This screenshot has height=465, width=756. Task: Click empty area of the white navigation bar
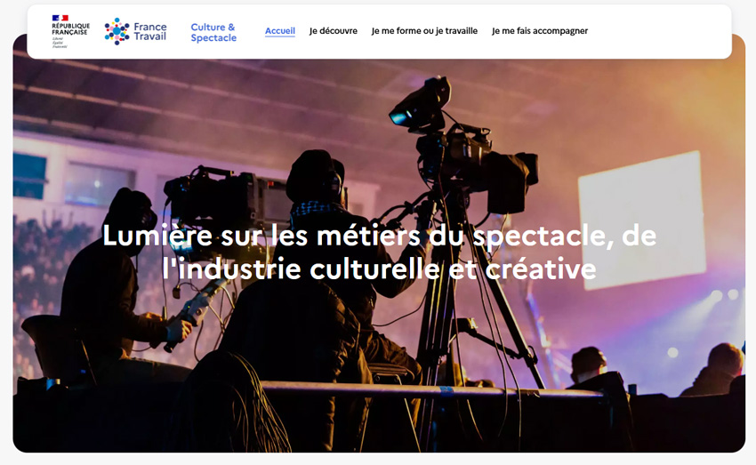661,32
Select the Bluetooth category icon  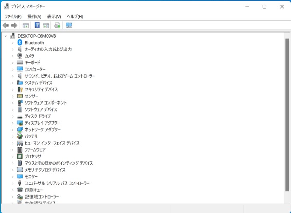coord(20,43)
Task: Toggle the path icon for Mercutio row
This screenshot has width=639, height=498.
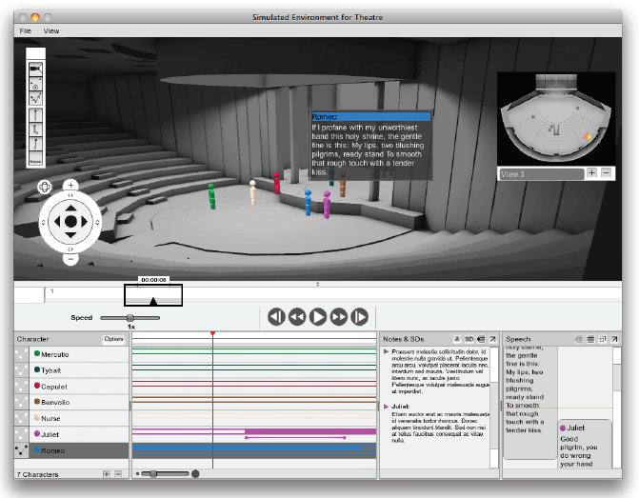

**Exercise aim:** Give again, word for word, the line containing "Task: Toggle the path icon for Mercutio row" and every line after it to the end of the records; leave out the pictures.

**Output for this exercise:**
Task: Toggle the path icon for Mercutio row
This screenshot has width=639, height=498.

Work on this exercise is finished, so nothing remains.